» TRY IT:
Which of the lines in the data below contain the string "screenshot"? Copy each of them.

» DATA:
/---

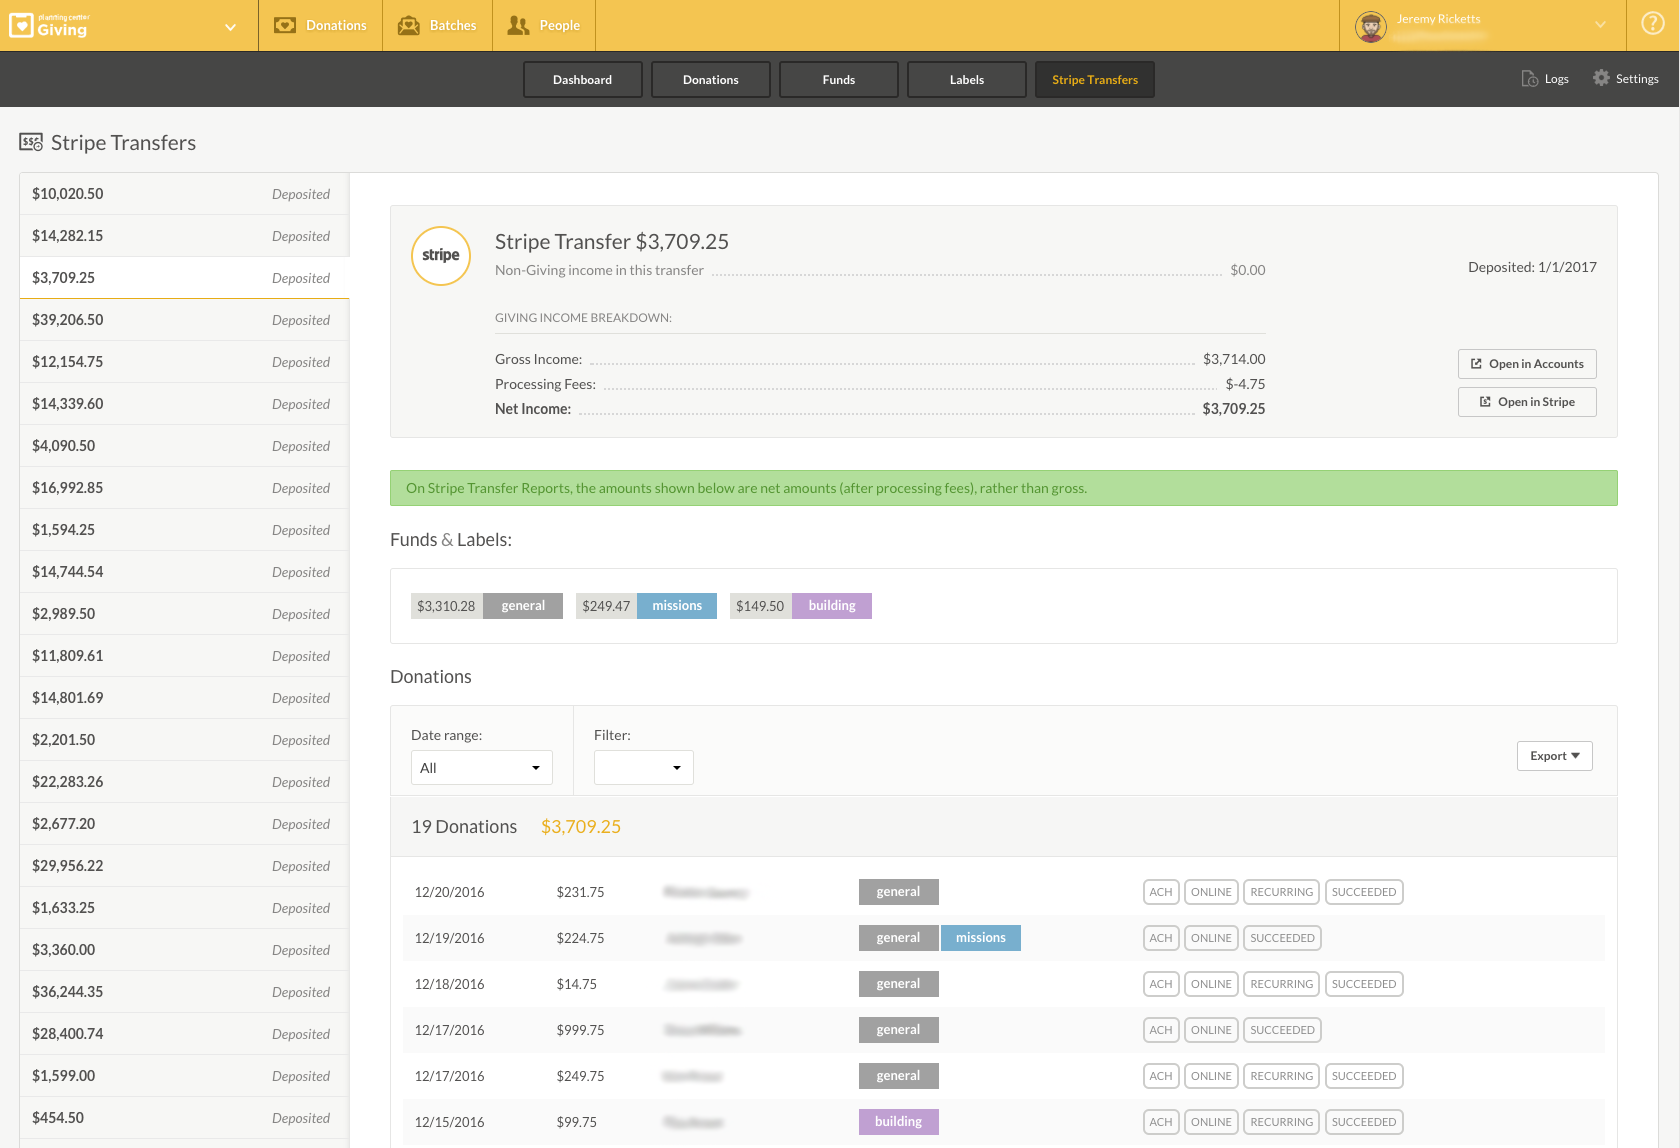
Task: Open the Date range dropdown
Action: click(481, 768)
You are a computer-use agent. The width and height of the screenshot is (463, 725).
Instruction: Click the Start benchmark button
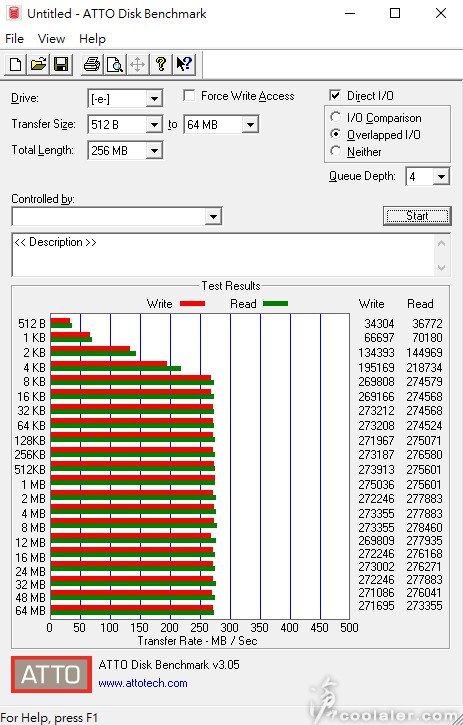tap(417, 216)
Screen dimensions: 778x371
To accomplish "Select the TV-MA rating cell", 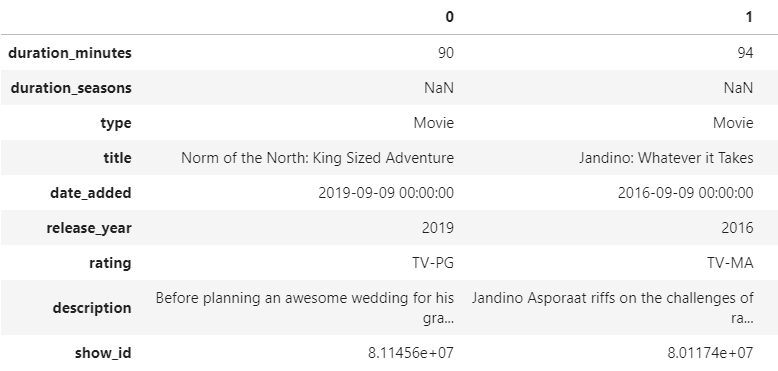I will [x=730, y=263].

\---
/---

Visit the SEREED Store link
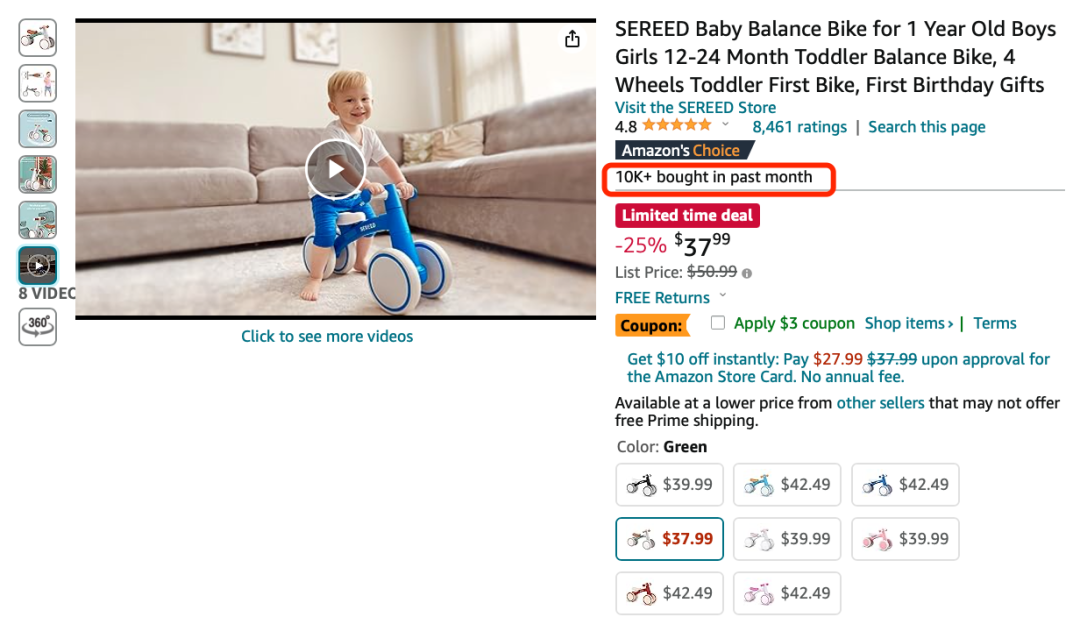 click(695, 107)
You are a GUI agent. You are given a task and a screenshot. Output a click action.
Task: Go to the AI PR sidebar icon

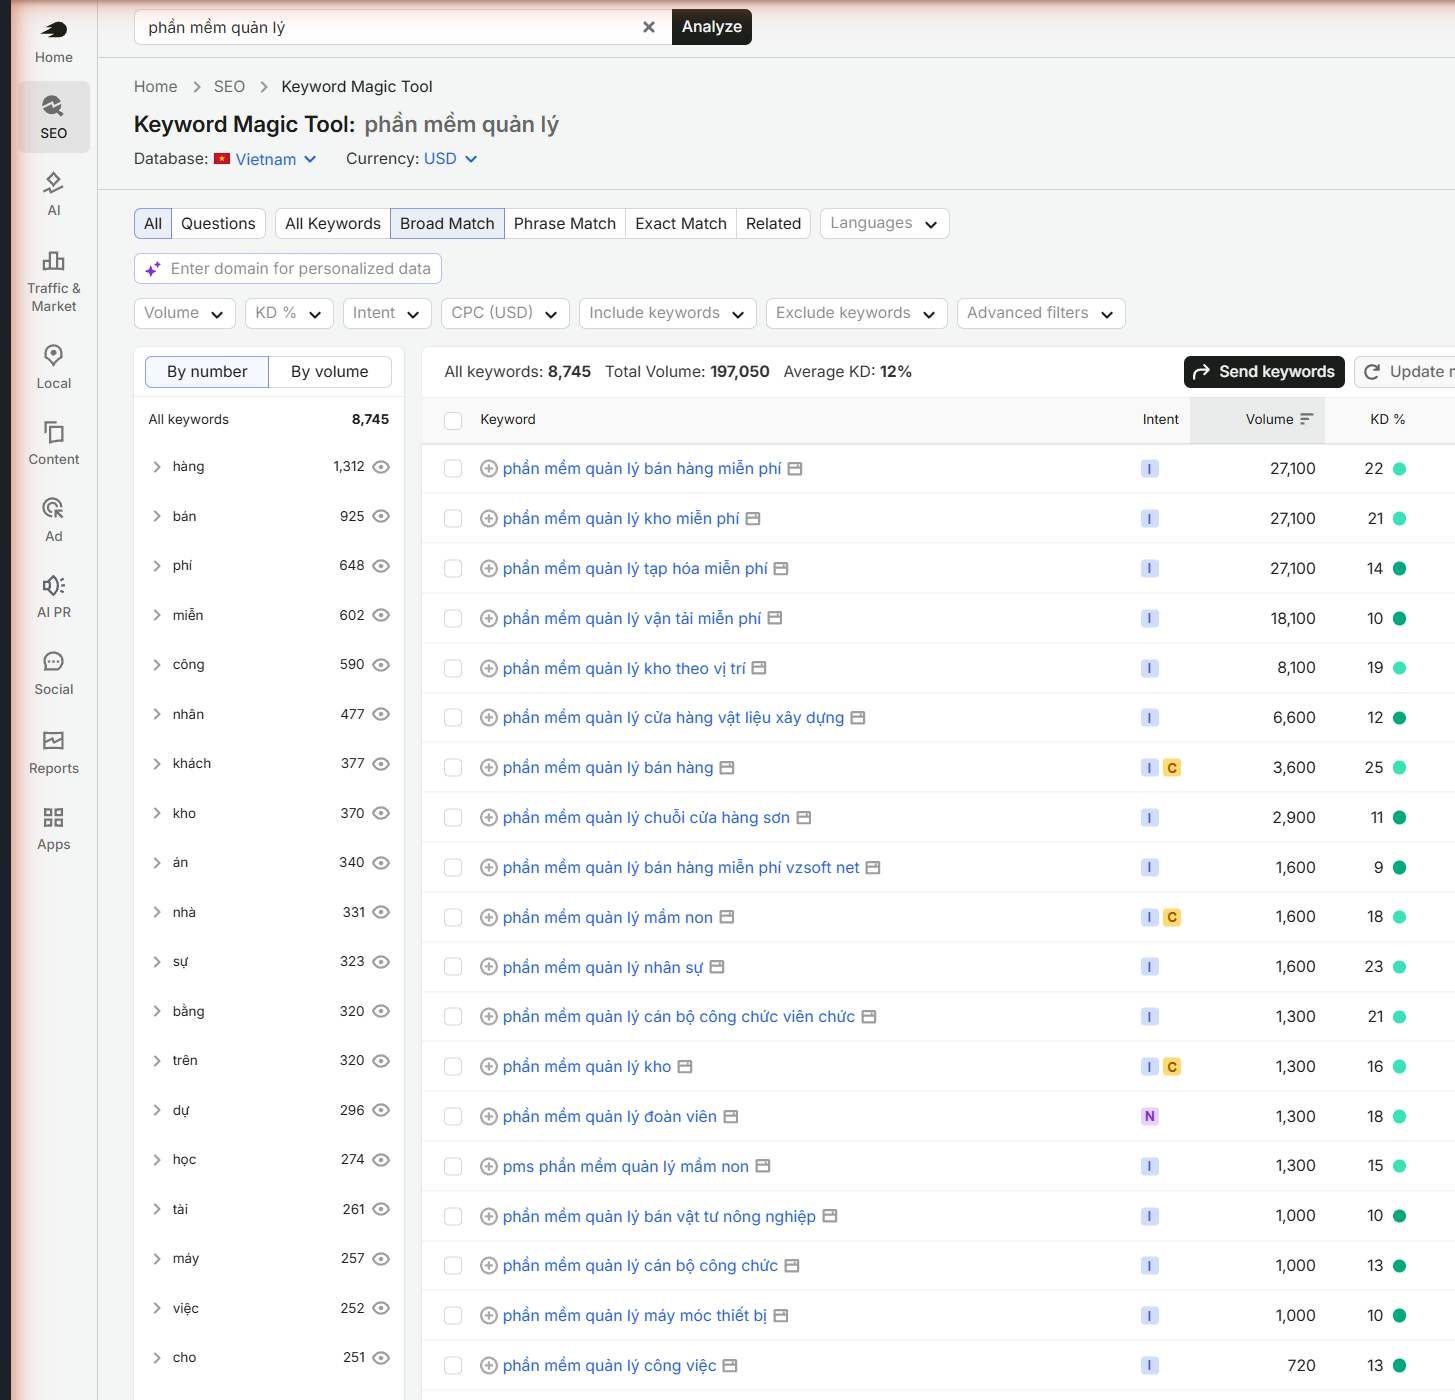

\---

» RESPONSE TO THIS EXERCISE:
You are a computer-use agent. The width and height of the screenshot is (463, 725).
You are a GUI agent. You are given a task and a screenshot. Output a click action.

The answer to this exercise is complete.